Recast the listing from the line with "Given: Select the" to the line with "Select the Total", both included, as a numbered list with blank lines left out.

• Information given:
(begin)
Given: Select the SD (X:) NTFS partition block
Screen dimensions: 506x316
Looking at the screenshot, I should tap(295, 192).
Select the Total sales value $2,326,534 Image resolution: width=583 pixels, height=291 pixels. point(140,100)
(end)
(begin)
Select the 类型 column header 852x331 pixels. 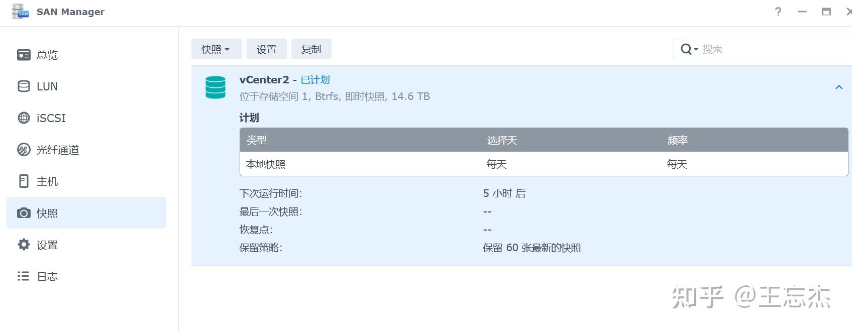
(end)
• Output below:
1. Given: Select the SD (X:) NTFS partition block
2. Screen dimensions: 506x316
3. Looking at the screenshot, I should tap(295, 192).
4. Select the Total sales value $2,326,534 Image resolution: width=583 pixels, height=291 pixels. point(140,100)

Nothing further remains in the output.